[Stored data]

------------------------------------

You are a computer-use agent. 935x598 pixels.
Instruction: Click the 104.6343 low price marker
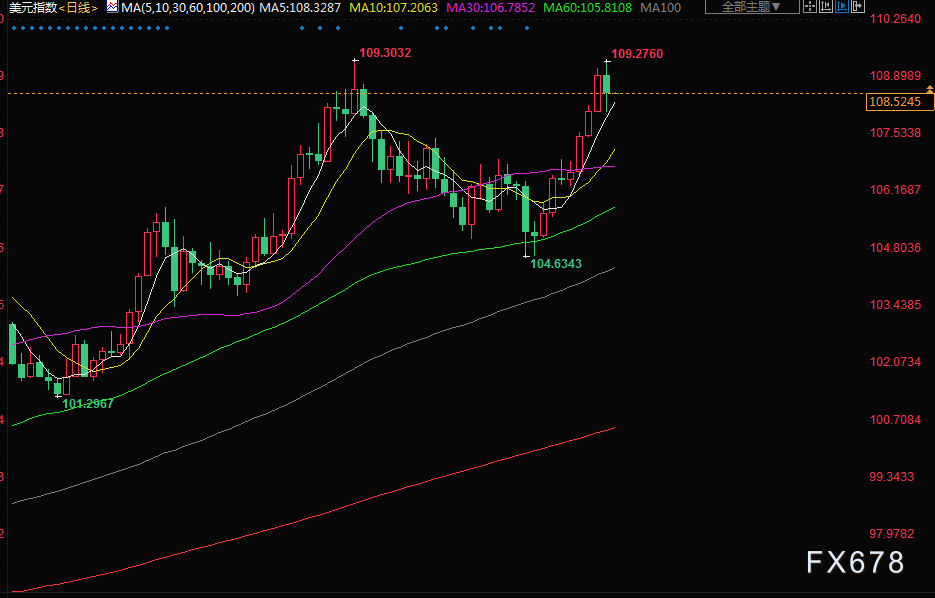pyautogui.click(x=556, y=264)
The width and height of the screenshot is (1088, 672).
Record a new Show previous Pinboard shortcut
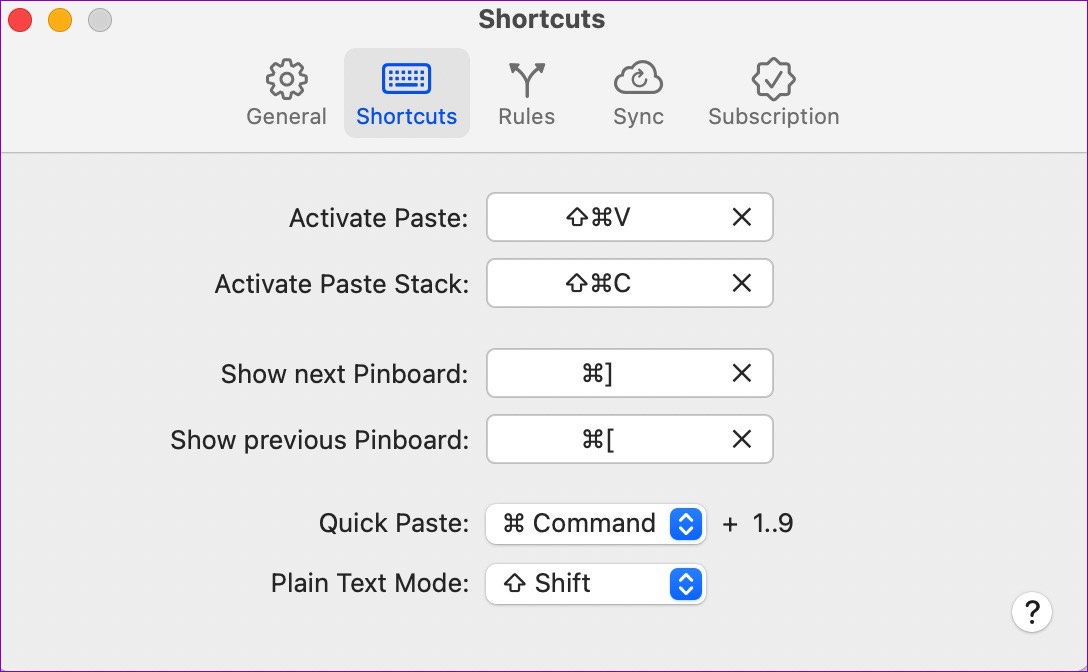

------------------------------------

**What is being asked:**
Reproduce each entry above word for word. Pictures are not part of the copy.

**Answer below:**
You are a computer-use agent. 935x598 pixels.
Instruction: Click the 104.6343 low price marker
pyautogui.click(x=556, y=264)
The width and height of the screenshot is (1088, 672).
Record a new Show previous Pinboard shortcut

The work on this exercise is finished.